The five point winning margin might have flattered Kilkenny a bit in the end, as it was only in the final 10 minutes that they really turned the screw on the opposition.
However, Cody was impressed with how his side finished the game though.
“Dublin got four points just before the final water break but that’s the way the game kind of ebbed and flowed but we played strongly in the final quarter,” he said.
“The goal was a big score obviously and it was hugely important in such a tight game and Mossy (Martin Keoghan) did well to get it.”
Keoghan’s goal was the crucial score in the game but apart from that he was hugely influential throughout.
“Martin had a big game for us,” he said. “He looked like he was out on his feet at the end but he went again. He is just one of those great honest players and 1-4 was a huge contribution from him.”
While there were many positives to be gained from the performance and victory, the injury list is already beginning to mount.
In particular the hamstring knock that Richie Leahy picked up after only a couple of minutes play was disappointing and he now looks unlikely to take any part in the rest of the league.
The manager couldn’t hide his disappointment for the Rower-Inistioge man.
“It was desperate for Richie Leahy,” said Cody. “I feel so sorry for him as nobody trains better than him and the effort he puts in is immense.
“He’s a terrific player but he’s just having hardship with both hamstrings. While he’s rehabbed magnificently with the physios doing great work with him it’s just not happening for him.
“You see it with different sportspeople how hamstrings can affect them but Richie will definitely come back.”
As well as that setback the likes of Richie Hogan, Conor Delaney and Walter Walsh are all nursing knocks.
They won’t be available for selection against Antrim this weekend, but it’s expected they will get some game time before the campaign is out.
The return of Adrian Mullen was a bonus though and while the 2019 Young Player of the Year looked rusty with his touch, the fact that he has played next to no hurling in over a year means that was to be expected.
Mullen played at centre forward and while he didn’t get on the scoresheet he’s likely to come on from the outing.
“Everybody on that field today has played a full intercounty and club championship while Adrian Mullen has played no hurling apart from maybe four sessions with us in 14 months,” said Cody.

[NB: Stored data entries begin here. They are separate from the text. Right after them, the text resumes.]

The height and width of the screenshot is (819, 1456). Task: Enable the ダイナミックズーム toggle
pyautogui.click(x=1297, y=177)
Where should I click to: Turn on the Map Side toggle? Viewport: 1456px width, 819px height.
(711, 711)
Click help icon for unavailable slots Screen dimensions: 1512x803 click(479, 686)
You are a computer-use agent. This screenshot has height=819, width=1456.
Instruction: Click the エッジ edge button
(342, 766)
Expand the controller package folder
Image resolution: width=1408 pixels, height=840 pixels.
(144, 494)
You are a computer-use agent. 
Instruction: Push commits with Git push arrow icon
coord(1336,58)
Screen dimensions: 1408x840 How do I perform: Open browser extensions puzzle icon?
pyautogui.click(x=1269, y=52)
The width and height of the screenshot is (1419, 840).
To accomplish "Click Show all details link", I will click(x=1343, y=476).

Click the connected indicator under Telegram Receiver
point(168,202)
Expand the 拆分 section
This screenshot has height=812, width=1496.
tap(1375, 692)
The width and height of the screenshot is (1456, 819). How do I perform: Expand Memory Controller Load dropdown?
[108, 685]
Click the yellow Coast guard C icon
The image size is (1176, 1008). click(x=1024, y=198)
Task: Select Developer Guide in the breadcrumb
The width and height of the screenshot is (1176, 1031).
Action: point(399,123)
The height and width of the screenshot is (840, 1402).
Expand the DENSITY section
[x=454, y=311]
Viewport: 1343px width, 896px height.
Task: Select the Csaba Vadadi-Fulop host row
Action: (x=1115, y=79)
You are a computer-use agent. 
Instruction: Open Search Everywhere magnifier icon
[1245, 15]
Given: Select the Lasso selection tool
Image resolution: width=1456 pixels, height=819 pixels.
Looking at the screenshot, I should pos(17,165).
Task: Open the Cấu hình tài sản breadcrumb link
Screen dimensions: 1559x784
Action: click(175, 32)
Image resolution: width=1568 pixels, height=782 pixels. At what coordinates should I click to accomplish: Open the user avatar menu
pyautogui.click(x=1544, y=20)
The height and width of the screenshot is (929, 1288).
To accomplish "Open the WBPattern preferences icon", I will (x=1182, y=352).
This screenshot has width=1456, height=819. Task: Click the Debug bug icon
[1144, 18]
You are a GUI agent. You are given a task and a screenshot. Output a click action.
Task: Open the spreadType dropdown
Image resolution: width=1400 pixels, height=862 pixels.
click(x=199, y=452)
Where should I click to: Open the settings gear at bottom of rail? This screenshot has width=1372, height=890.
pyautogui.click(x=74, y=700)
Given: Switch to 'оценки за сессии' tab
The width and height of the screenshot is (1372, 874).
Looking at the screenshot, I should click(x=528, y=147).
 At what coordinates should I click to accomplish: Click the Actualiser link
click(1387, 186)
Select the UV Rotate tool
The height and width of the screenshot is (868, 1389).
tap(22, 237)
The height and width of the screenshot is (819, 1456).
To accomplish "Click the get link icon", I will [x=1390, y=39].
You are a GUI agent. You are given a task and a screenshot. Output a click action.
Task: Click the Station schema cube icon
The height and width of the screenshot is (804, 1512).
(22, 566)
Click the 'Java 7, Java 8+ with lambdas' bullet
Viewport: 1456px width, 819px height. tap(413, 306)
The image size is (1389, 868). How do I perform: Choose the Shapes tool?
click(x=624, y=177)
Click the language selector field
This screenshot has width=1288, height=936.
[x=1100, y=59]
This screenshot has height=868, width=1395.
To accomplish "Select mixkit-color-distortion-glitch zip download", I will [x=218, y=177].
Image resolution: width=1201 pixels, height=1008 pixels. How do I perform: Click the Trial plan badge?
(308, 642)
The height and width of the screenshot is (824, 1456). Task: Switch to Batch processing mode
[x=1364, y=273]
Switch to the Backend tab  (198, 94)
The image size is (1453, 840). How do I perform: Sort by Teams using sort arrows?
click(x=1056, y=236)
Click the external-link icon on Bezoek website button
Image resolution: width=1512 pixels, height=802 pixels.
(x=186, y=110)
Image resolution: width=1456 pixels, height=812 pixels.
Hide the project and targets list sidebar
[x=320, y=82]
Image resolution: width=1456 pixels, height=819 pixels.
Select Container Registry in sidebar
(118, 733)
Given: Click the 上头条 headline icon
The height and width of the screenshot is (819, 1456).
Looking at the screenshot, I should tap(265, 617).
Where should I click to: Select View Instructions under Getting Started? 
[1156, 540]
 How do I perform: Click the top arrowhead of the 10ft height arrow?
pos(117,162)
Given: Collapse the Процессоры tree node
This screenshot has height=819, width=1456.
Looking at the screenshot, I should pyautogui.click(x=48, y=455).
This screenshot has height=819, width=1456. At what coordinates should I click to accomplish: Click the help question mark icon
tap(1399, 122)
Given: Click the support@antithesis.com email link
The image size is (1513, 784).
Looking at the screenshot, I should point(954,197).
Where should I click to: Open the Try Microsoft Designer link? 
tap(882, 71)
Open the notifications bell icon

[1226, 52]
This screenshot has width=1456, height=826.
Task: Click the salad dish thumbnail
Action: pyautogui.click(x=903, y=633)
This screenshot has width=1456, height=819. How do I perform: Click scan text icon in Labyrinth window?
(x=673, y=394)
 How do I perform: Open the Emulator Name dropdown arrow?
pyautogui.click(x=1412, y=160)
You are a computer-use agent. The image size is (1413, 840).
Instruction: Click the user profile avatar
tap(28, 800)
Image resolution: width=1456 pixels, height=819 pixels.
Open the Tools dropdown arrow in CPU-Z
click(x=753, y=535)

“It was just so important to get a half into him to improve his sharpness and he will improve so much from today’s outing.
While the league kicked off with a victory the aim of the next few weeks won’t solely be on the results for Kilkenny.
The side has four more games before they face Wexford or Laois in the Leinster semi-final and constant improvement is the aim as well as giving players game time.
The Kilkenny boss is also content with the much debated structure to the league and is looking forward to the rest of the games.
“The starting point is to get more out of what we saw today and improve in aspects of our play as well as looking at different players,” he said. “Come the end of the league we hope to have a hugely competitive panel.”
“To be fair teams were offered either three or five matches for the National League and the majority of counties were in favour of more games,” the James Stephens man continued.
“As today showed it is worth a few night’s training for sure - we are back on the field and we are just delighted to be back out there.”